▶ _WORK TO DO_
Can you repeat the part of the parser thread starting at "hi, that will" and ending at "the outer structure.", swapping "inner node" for "nested node"?

** start SELECTED TEXT **

I guess if you’re writing your own parser you won’t need the parse rules anymore. I was confused by this bit of the manual.

I’m not going to write a new parser - maybe extend current - but first I need to make sense of the existing one and why elements get matched in wrong schema nodes and why it bleeds content into other elements etc… I need to know from @marijn if this is by design or a bug… if by design - I’m gonna make some kind of “strict” rule property that makes it only match if group (or other “tag” or using the context) is also a match… and maybe a rule “lookup” property that makes the content way ignore the order of the nodes…

I, very hackishly, manage to remove the content bleeding and to do match un-ordered elements… I’d still very much like to hear any “official” comment on these topics - thanks…

I don’t really know what you’re talking about here. Concrete examples, with the schema nodes that are matched and that you expected to match, would be helpful.

hi, that will be this post: Nodes as more complex Objects?

need more details etc.?

You can set it to a node to skip through to some inner node, ignoring the outer structure.

The order of nodes in the schema is significant, yes.

It is not clear to me what you’re expecting, but no, groups don’t seem to be relevant here.

If you have a predictable, structured input format, writing your own parser is going to be much more productive than trying to make the parser for arbitrary DOM input do what you want.

** end SELECTED TEXT **
** start RECORD EXCERPTS **

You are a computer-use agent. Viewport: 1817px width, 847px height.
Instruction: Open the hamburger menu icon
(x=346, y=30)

** end RECORD EXCERPTS **
** start RECORD EXCERPTS **

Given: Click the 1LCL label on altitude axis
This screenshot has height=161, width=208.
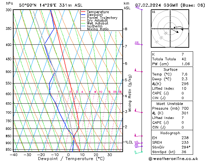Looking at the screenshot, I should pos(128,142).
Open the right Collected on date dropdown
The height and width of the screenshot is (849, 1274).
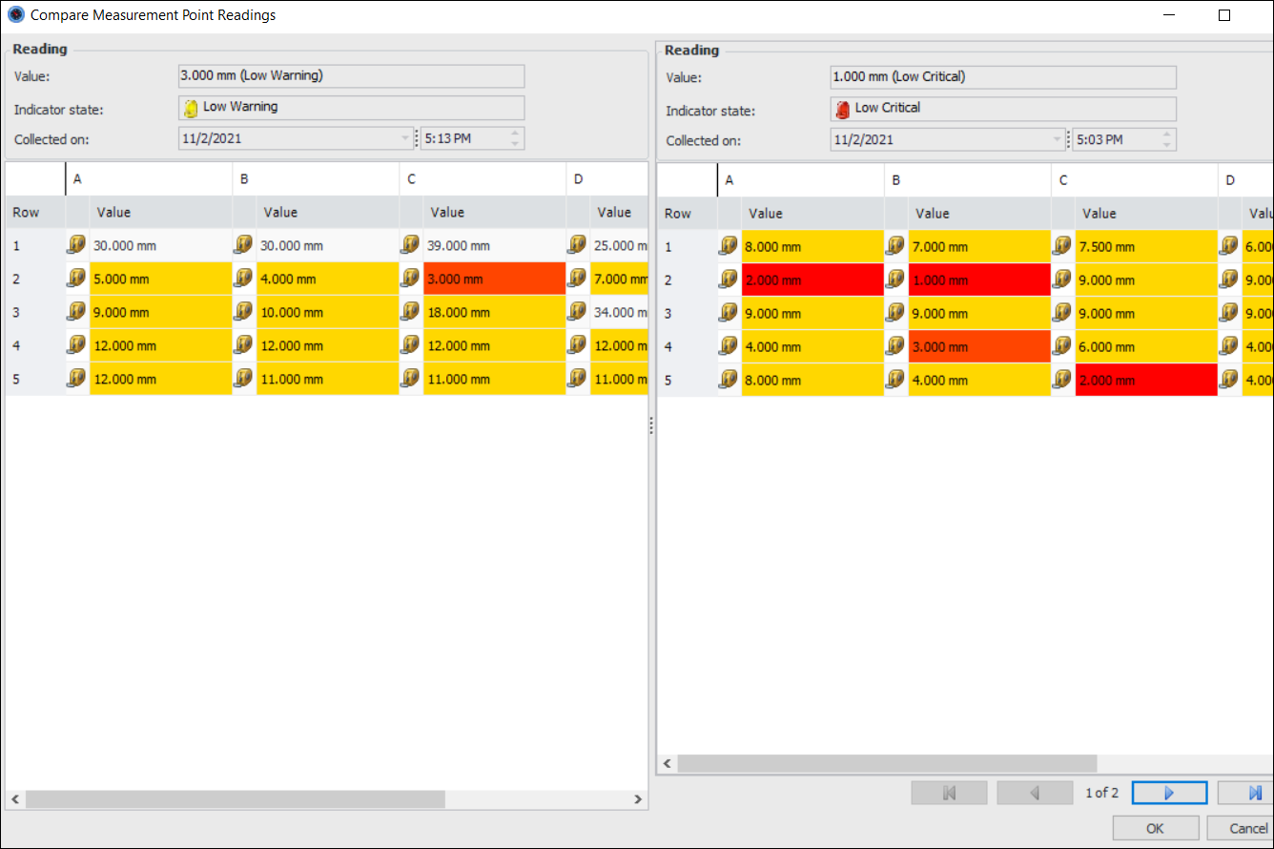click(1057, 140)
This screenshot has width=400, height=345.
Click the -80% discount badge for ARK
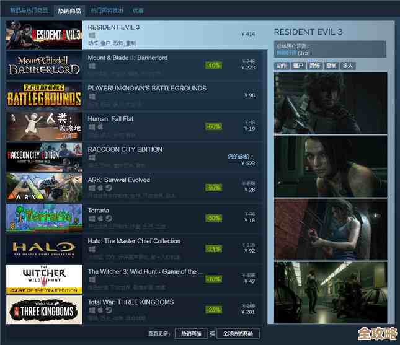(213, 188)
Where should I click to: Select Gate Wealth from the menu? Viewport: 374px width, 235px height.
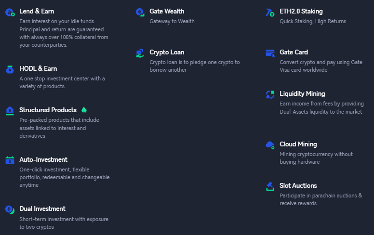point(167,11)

** end RECORD EXCERPTS **

▶ _THE ANSWER_
hi, that will be this post: Nodes as more complex Objects?

need more details etc.?

You can set it to a node to skip through to some nested node, ignoring the outer structure.